Des cellules lithium métal de labo atteignent 602,5 Wh/kg
Une cellule pouch de 10 Ah a franchi un seuil important pour l’aviation : Tianmushan Lab et l’Université Tsinghua annoncent une densité énergétique de 602,5 Wh/kg pour une batterie lithium métal testée en laboratoire. Publié dans Nature Communications, ce résultat vise les drones et les aéronefs électriques à décollage et atterrissage verticaux, dont l’autonomie est limitée par l’énergie que leurs batteries peuvent emmagasiner.
Les chercheurs ont modifié l’électrolyte, le matériau qui transporte les ions lithium entre les électrodes de la batterie. Leur additif crée un mince film protecteur sur la cathode lors des cycles à haute tension et une interface stable sur l’anode en lithium métal. L’objectif est double : réduire les dommages subis par la cathode et supprimer les dendrites de lithium, des formations en forme d’aiguilles susceptibles d’accroître les risques pour la sécurité, tout en améliorant le transport des ions lithium.

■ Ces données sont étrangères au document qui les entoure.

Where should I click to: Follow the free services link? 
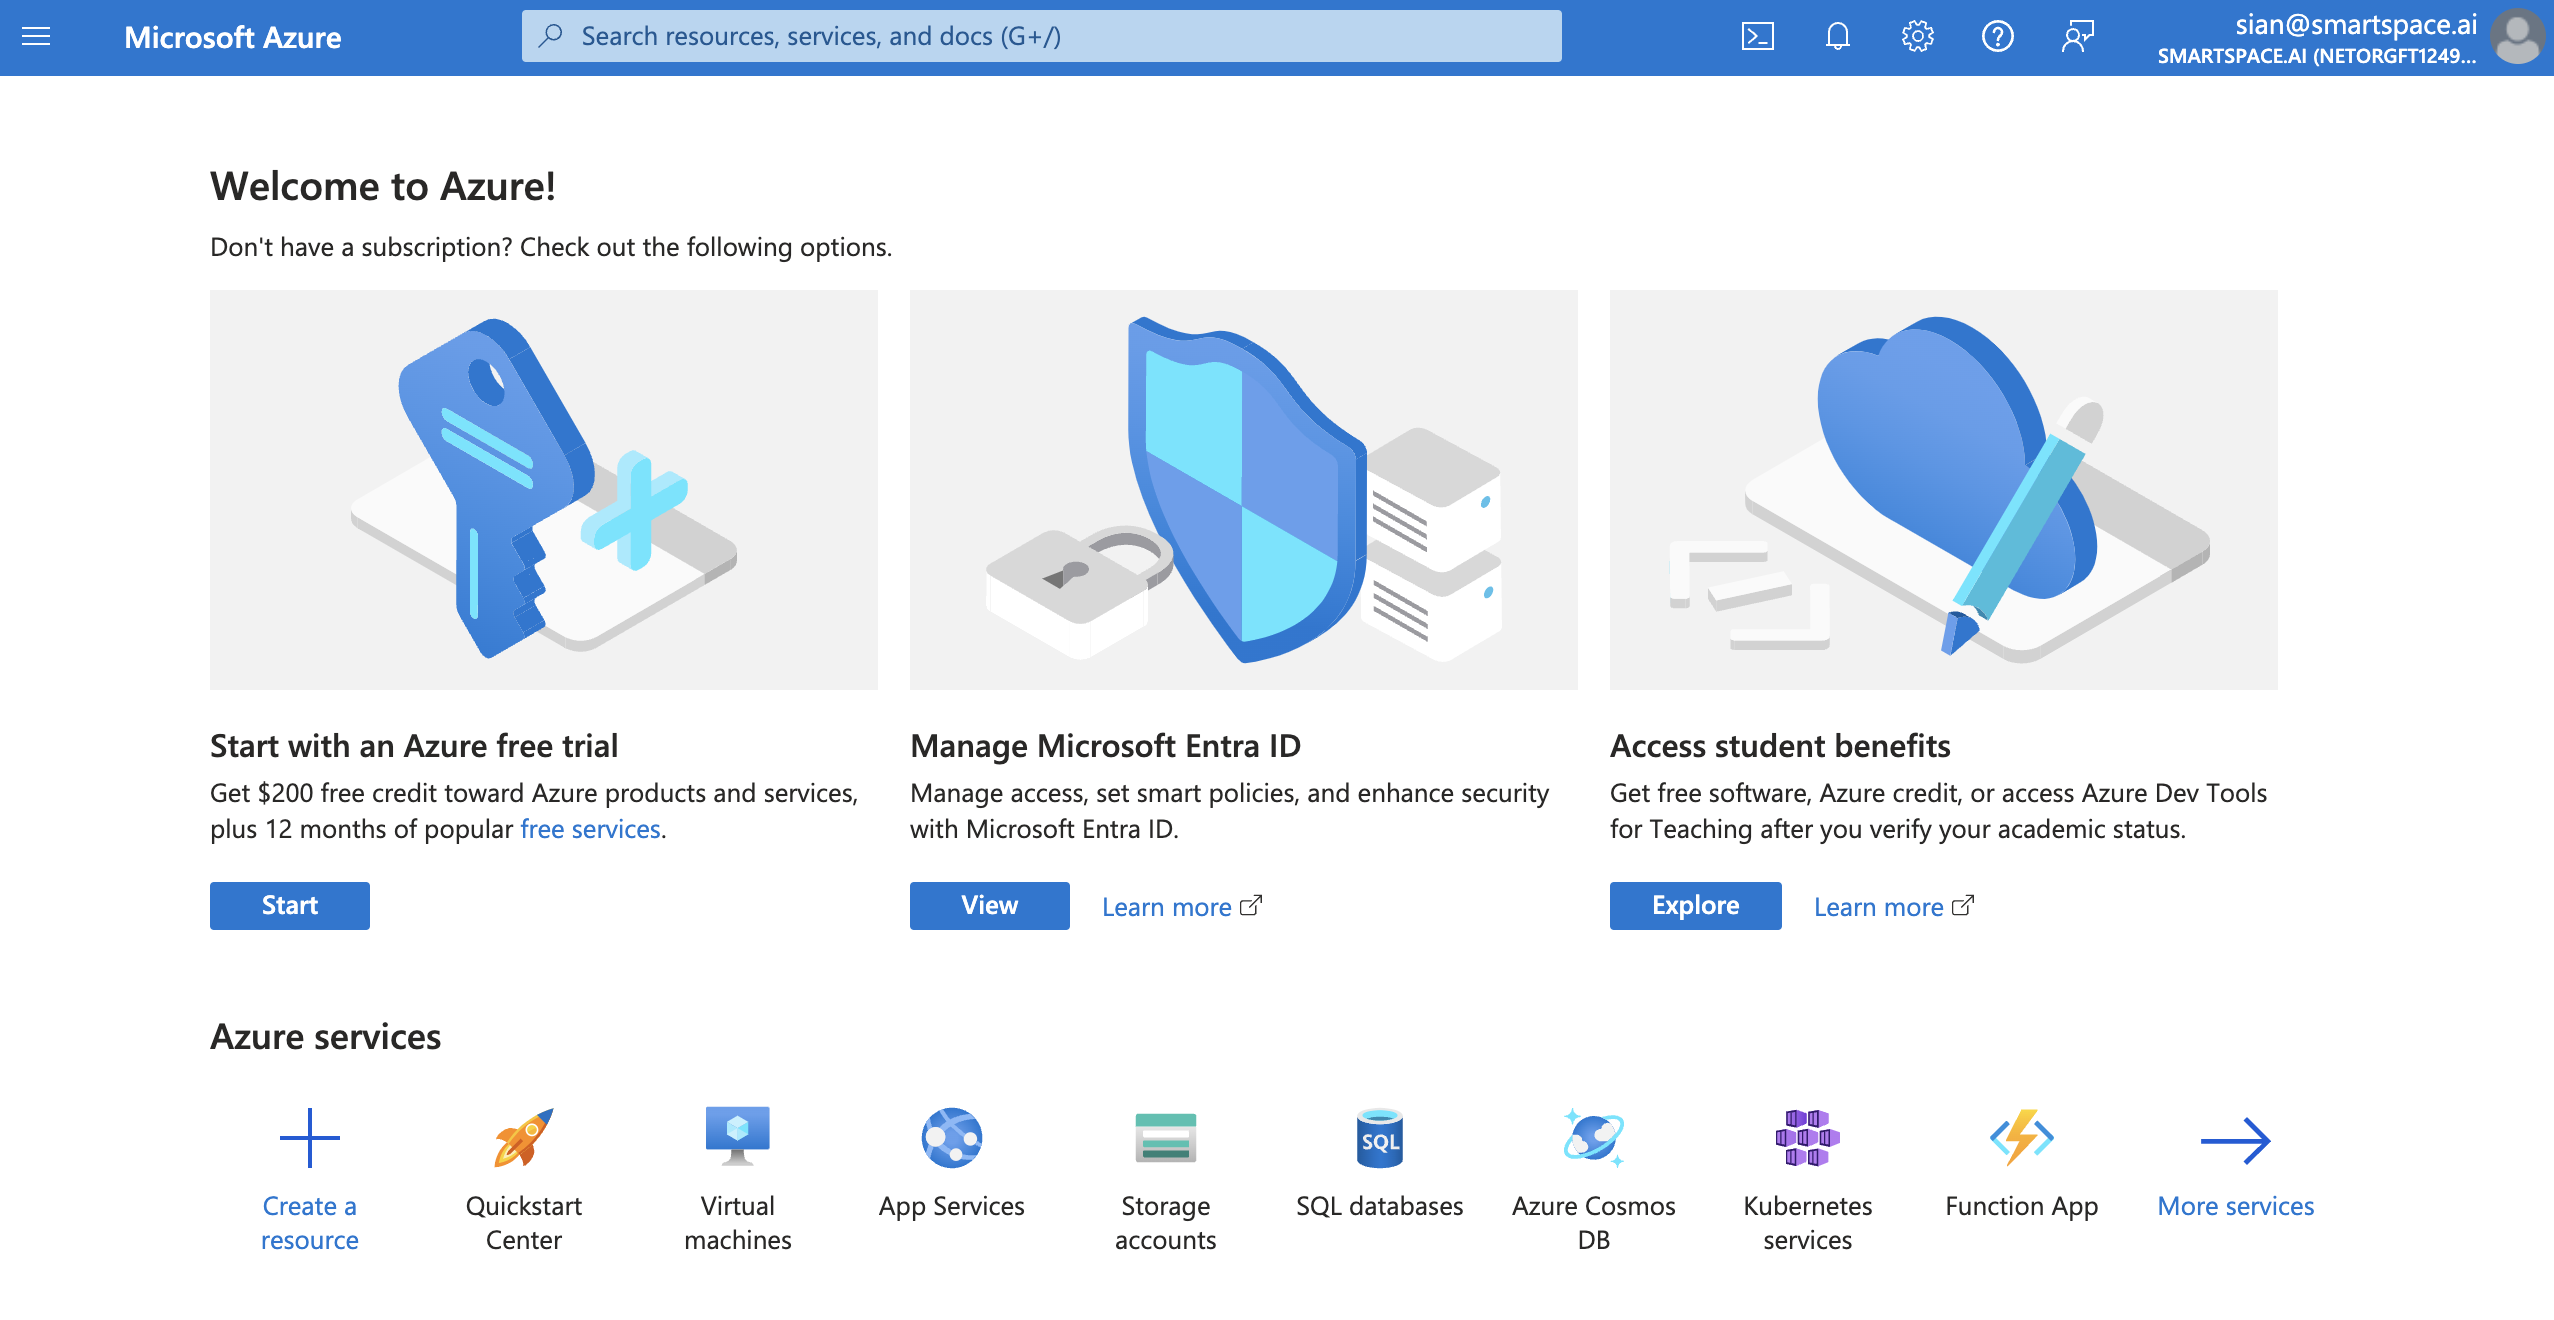pos(590,829)
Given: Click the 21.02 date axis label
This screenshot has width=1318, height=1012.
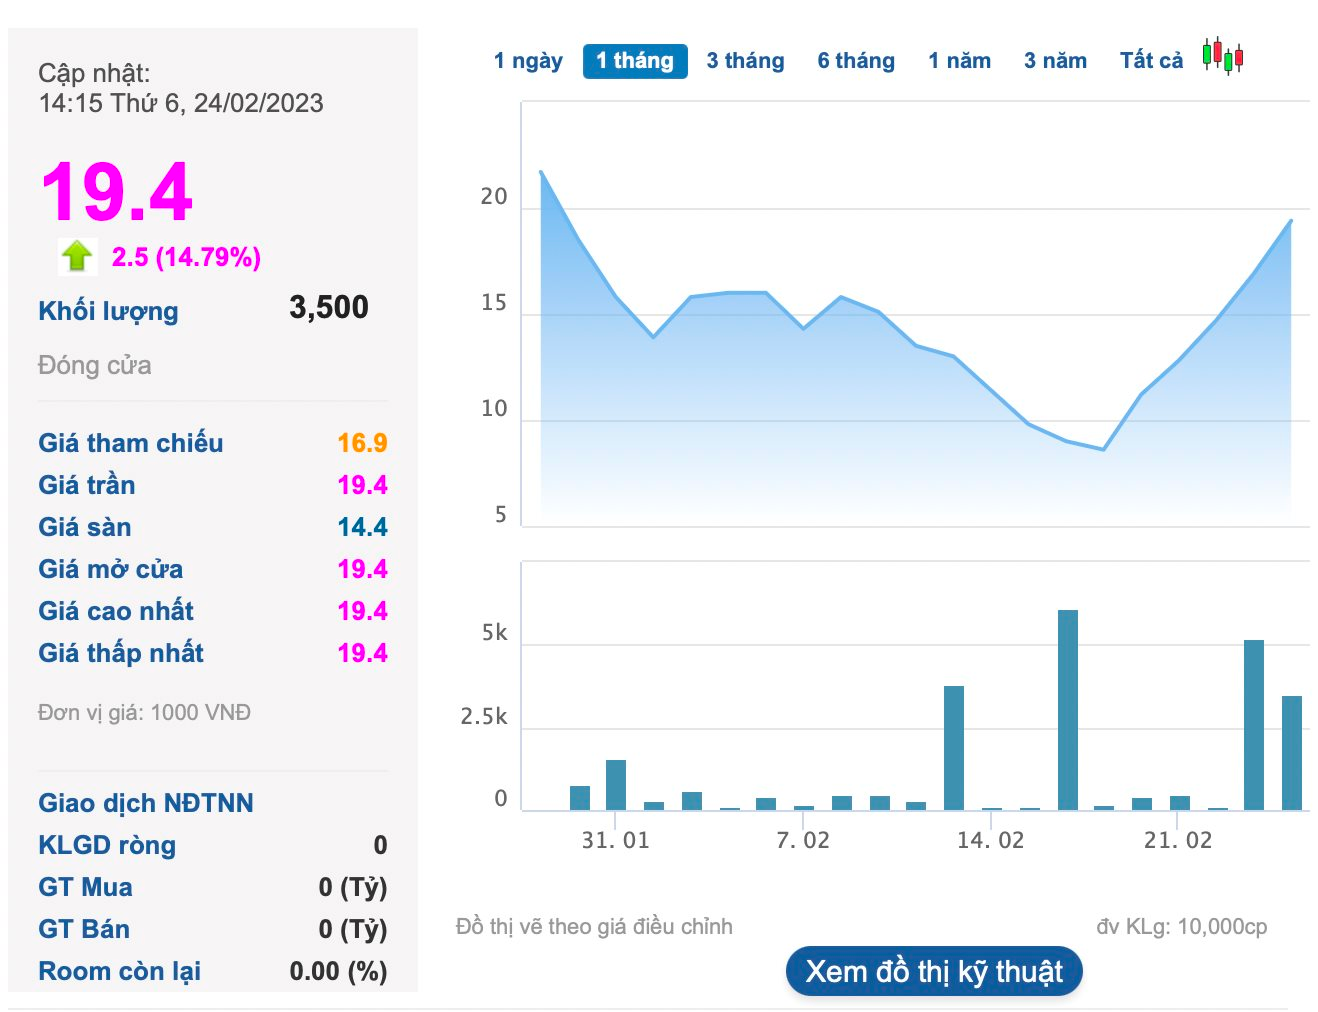Looking at the screenshot, I should click(1178, 840).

Les performances dépendent de la cathode associée à l’anode en lithium métal. Avec des cathodes ternaires à forte teneur en nickel, les cellules ont atteint 550,7 Wh/kg et conservé 80 % de leur capacité après 180 cycles. Avec des cathodes à base de manganèse riches en lithium, l’énergie spécifique réversible est montée à 602,5 Wh/kg, soit plus de 50 % au-dessus de celle des batteries de puissance actuellement courantes, selon le rapport.
Ce résultat est important, car les batteries lithium commerciales utilisant des anodes en graphite approchent leur limite théorique de densité énergétique, estimée à environ 350 Wh/kg, selon les chercheurs. Une plus grande quantité d’énergie pour une même masse de batterie pourrait à terme offrir davantage d’autonomie aux drones et aux appareils eVTOL, mais la technologie reste au stade de la recherche en laboratoire et doit encore être mise à l’échelle avant une application commerciale à grande échelle.
Qu’est-ce que cela change concrètement ? Pour l’instant, rien pour l’acheteur : les cellules restent au stade de la recherche en laboratoire, et l’équipe indique que de nouvelles itérations techniques sont nécessaires avant une application commerciale à grande échelle. Ce résultat ouvre toutefois une piste pour résoudre le compromis entre densité énergétique, durée de vie en cycles et sécurité qui complique depuis longtemps le développement des batteries lithium métal.